Ethnicity inference is an essential tool for identifying disparities in public health and social sciences. Existing datasets linking personal names to ethnic or national origin often neglect to recognize multi-ethnic or multi-national identities. Furthermore, existing datasets use coarse classification schemes (e.g. classifying both Indian and Japanese people as “Asian”) that may not be suitable for many research questions. This dataset remedies these problems by including both very fine-grain ethnic/national categories (e.g. Afghan-Jewish) and more broad ones (e.g. European). Users can chose the categories that are relevant to their research.

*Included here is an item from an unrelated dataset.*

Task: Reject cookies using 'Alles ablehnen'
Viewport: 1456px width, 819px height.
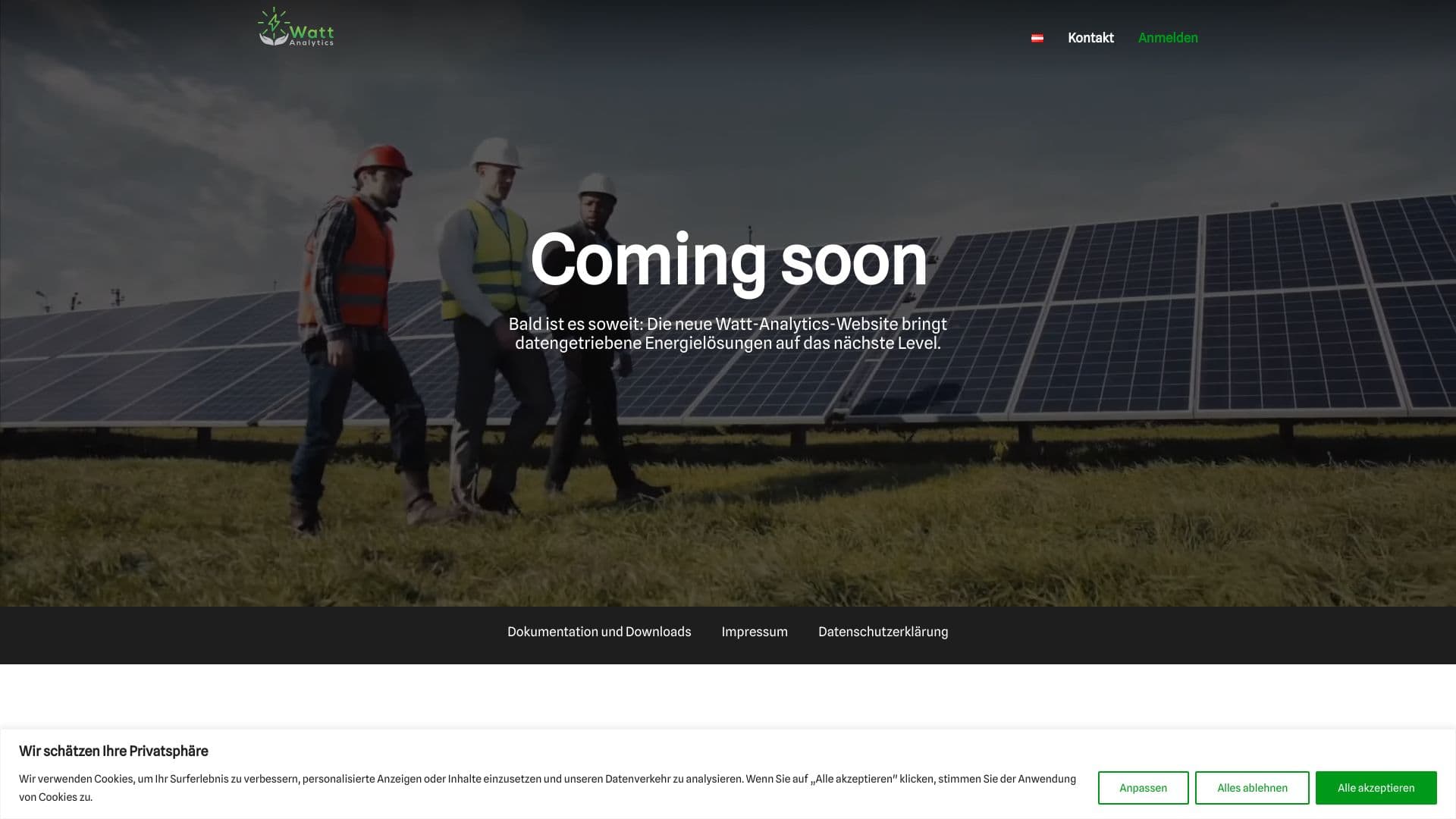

Since many Americans on Wikipedia are associated with multiple overlapping or distinct ethnicities/nationalities, these multi-ethnic associations are also reflected in the data.
Data were obtained from the Wikipedia API and reviewed manually to remove stage names, pen names, mononyms, first initials (when full names are available on Wikipedia), nicknames, honorific titles, and pages that correspond to a group or event rather than an individual.
This dataset was designed for use in training classification algorithms, but may also be independently interesting inasmuch as it is a representative sample of Americans who are famous enough to have their own Wikipedia page, along with detailed information on their ethnic/national origins.
DISCLAIMER: Due to the incomplete nature of Wikipedia, data may not properly reflect all ethnic national associations for any given individual. For example, there is no guarantee that a given Cuban Jewish person will be listed in both the “American People of Cuban descent” and the “American People of Jewish descent” categories.